The Gas token is an untapped approach to scale. At present, the total market value of the two main gas tokens, CHI and GST-2, are both below $200. What is gas token? Gas tokens can store gas for use in future free transactions or as a prepayment for future use of gas.

When the gas fee price is low, a savvy trader will mint it into tokens, and then when the gas fee price increases for Ali, the trader will exchange gas tokens, thereby saving transaction fees. We expect that the DeFi team will begin to accumulate gas tokens and use them in their protocols when they need to use the built-in liquidation automated procedures during periods of severe market volatility.

04

to sum up

Nowadays, the interconnection between various DeFi protocols is getting closer, and with it comes more and more complex systemic risks. There are many different DeFi protocols, but most of them have the following points in common.

First, it contains a collateral pool that can be traded or borrowed; second, in order to avoid systemic bankruptcy of borrowing/lending and derivative agreements, the oracle feeds the contract; third, if insolvency occurs, a third-party Keeper You can initiate a liquidation and make a profit from it.

Therefore, in this article, we aim to provide a simple framework to think about how to manage the three major risks in DeFi, namely, collateral risk, oracle risk, and liquidation risk.

At present, 13 billion US dollars of funds are locked in the DeFi market, many of which rely on some underlying products.

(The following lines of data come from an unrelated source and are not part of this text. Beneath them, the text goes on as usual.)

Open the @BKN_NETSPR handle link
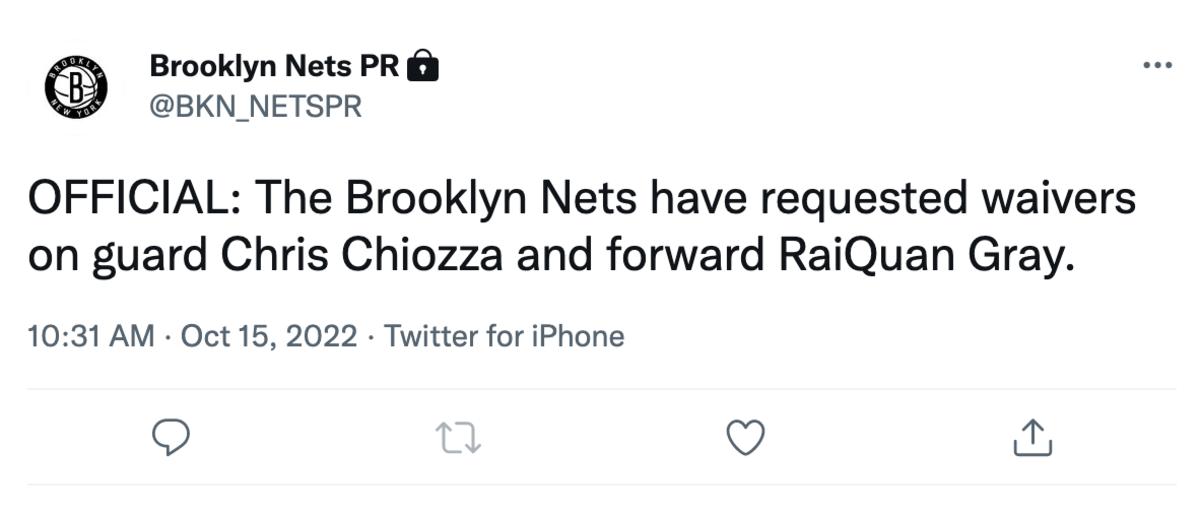Screen dimensions: 1200x514 pyautogui.click(x=255, y=106)
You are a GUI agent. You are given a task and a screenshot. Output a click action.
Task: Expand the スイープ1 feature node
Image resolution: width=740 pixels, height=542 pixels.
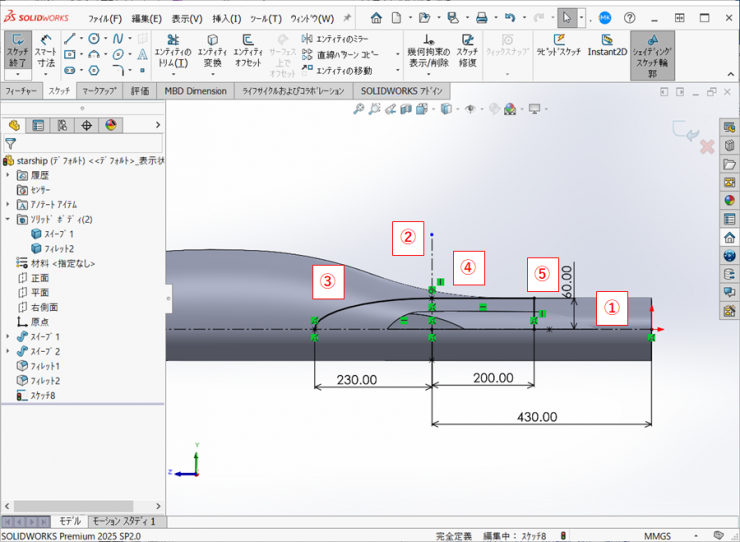pyautogui.click(x=8, y=337)
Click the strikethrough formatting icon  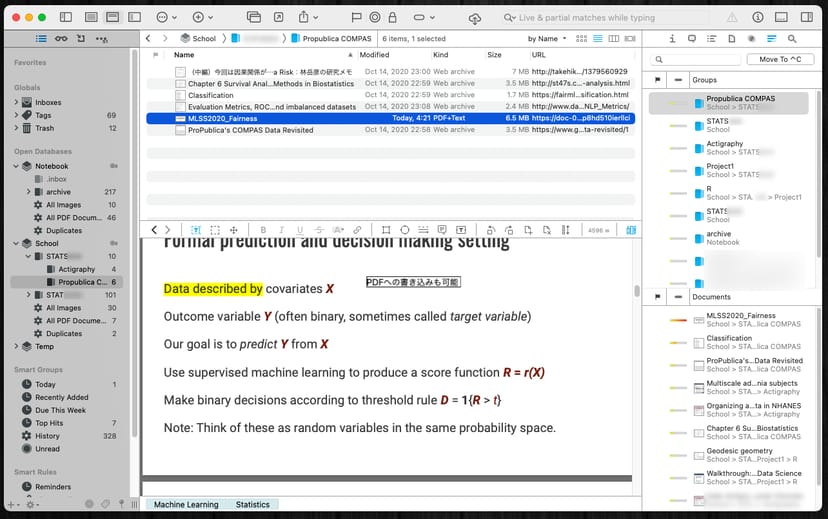[318, 230]
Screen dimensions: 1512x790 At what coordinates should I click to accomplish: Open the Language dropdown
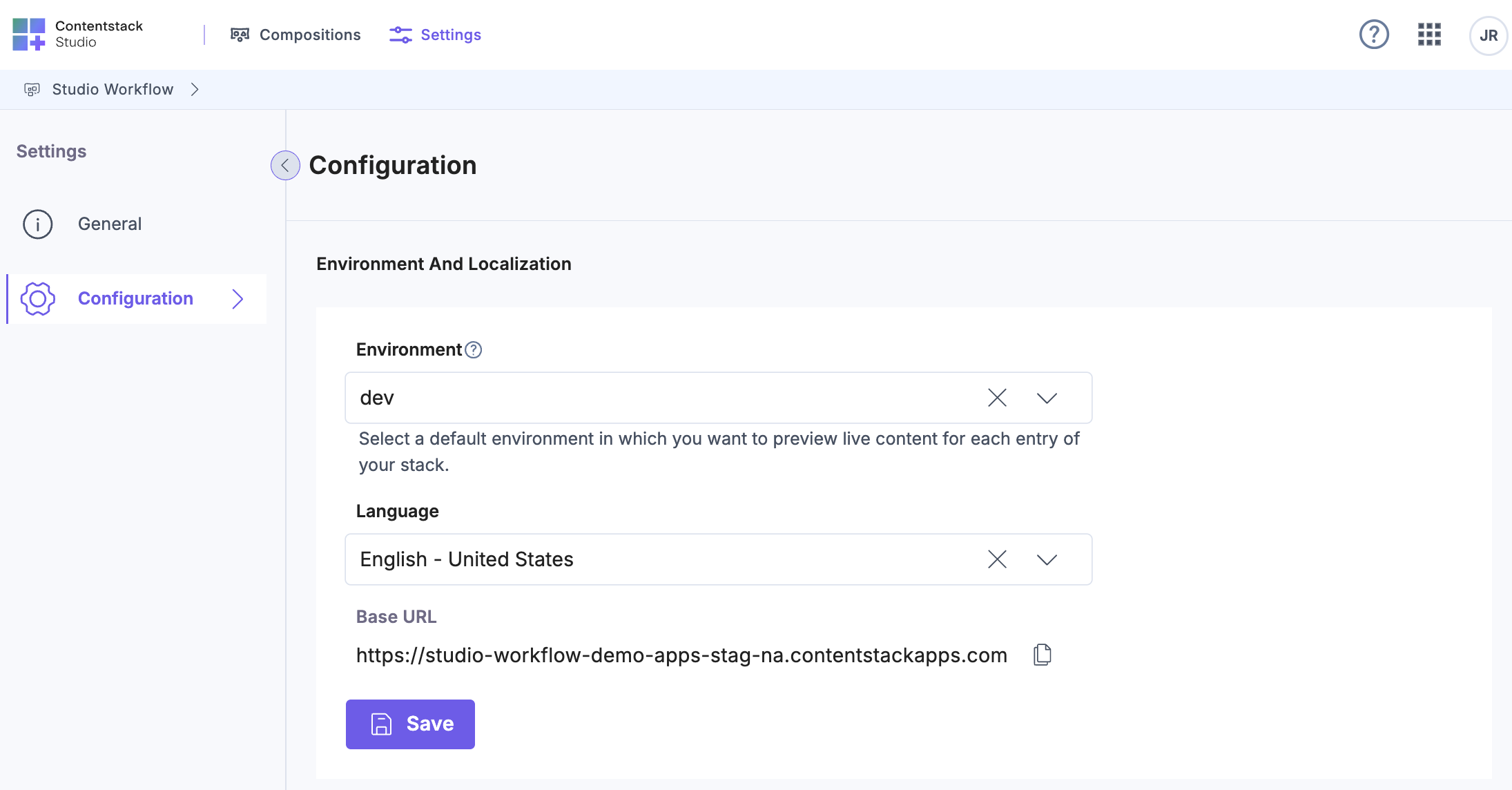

Although some of this value is protected by smart contract insurance providers such as Nexus Mutual and Opyn, there is little protection against economic and congestion failures today.

As the DeFi market matures and more complex underlying products are launched, project teams will need to think more carefully about how to prevent systemic risk factors.

Institutional participants such as Genesis and BlockFi and new types of banks such as Betterment and Wealthfront will eventually want to use the DeFi track with no control.

When they do, the first question the DeFi team needs to face is how they choose to protect themselves from black swan events (such as a single oracle failure or blockchain congestion), after all, they have the answers to these questions in advance It may be the difference between winning and losing business in the DeFi industry.